* _Problem requirements_: Filter these entries down to lines holding "agent".

(Extracted data entries)

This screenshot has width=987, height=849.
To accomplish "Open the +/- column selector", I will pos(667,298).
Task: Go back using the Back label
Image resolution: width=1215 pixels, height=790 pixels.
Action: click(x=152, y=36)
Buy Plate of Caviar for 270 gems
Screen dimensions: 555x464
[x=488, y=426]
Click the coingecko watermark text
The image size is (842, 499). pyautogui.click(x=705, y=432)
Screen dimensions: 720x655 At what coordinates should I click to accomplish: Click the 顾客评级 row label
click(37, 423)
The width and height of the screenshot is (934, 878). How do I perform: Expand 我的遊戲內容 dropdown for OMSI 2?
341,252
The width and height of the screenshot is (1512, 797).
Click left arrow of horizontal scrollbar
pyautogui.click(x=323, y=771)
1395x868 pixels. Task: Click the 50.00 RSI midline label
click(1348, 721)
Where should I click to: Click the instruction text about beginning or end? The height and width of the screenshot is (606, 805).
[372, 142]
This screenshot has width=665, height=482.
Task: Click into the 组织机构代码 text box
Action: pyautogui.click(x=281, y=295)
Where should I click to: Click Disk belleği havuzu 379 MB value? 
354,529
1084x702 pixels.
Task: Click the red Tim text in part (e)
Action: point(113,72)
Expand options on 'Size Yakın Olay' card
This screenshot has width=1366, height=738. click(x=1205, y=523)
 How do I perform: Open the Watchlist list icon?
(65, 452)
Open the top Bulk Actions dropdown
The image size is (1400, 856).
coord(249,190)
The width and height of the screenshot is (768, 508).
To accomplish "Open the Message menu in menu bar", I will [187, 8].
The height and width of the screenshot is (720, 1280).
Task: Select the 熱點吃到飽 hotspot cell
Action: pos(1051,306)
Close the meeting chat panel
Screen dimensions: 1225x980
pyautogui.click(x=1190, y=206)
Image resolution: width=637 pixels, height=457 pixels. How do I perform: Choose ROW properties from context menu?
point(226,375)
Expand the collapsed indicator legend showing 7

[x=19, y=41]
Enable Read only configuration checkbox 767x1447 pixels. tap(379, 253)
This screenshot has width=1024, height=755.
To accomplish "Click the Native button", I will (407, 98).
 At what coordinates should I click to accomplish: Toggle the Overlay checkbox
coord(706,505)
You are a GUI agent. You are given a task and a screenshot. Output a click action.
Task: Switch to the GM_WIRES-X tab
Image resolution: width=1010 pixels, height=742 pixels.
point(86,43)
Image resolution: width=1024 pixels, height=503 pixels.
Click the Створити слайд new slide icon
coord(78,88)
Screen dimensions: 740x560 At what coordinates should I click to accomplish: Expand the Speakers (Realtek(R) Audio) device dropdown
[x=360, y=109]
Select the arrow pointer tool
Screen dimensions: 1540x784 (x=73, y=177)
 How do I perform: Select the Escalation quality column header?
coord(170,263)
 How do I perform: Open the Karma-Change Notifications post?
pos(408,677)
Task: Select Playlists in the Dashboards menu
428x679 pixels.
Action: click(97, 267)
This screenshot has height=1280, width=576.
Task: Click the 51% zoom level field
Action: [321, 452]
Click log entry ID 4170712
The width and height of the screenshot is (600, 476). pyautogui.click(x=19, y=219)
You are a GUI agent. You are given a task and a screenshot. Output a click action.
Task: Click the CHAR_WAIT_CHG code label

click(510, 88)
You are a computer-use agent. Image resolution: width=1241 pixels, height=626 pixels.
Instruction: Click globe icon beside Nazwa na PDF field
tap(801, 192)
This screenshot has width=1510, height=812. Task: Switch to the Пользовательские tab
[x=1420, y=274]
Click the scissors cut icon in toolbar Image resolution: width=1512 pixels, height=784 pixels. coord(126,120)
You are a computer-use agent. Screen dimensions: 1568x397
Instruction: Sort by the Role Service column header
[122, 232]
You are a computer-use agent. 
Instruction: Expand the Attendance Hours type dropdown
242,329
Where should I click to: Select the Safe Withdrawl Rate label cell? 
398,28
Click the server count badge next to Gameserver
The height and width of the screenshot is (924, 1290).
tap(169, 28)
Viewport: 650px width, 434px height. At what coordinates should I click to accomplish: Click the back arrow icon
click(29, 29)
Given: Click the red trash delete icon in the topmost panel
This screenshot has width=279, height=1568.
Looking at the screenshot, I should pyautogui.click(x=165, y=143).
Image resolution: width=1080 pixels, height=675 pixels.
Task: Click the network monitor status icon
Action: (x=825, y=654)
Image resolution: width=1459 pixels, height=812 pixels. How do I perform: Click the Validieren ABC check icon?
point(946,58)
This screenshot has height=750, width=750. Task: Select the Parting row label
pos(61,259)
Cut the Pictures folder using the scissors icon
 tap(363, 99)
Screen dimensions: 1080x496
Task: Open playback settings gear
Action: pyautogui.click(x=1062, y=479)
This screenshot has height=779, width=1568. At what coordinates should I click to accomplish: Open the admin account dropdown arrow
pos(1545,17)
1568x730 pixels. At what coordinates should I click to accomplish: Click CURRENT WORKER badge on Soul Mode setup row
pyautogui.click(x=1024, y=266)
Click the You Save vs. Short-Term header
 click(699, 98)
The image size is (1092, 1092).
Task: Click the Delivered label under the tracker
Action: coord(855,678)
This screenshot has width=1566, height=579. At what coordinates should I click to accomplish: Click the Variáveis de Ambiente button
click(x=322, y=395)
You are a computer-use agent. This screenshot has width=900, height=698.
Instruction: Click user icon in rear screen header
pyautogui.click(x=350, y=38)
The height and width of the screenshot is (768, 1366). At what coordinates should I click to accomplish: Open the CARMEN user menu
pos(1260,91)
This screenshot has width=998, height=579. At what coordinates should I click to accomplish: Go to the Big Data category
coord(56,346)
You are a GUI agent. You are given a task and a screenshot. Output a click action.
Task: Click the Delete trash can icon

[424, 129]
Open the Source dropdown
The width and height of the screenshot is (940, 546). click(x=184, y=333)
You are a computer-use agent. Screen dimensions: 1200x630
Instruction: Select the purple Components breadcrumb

* _Written solution_:
You are a GUI agent. You are given a task and a screenshot. Output a click action.
You are a GUI agent. You are given a task and a screenshot. Output a click action.
You are a computer-use agent. Image resolution: width=1241 pixels, height=626 pixels.
You are a computer-use agent. Screen dimensions: 1568x397
You are a computer-use agent. 
You are a computer-use agent. This screenshot has width=900, height=698.
You are a GUI agent. You are given a task and a screenshot. Output a click action.
You are a computer-use agent. Screen dimensions: 1200x630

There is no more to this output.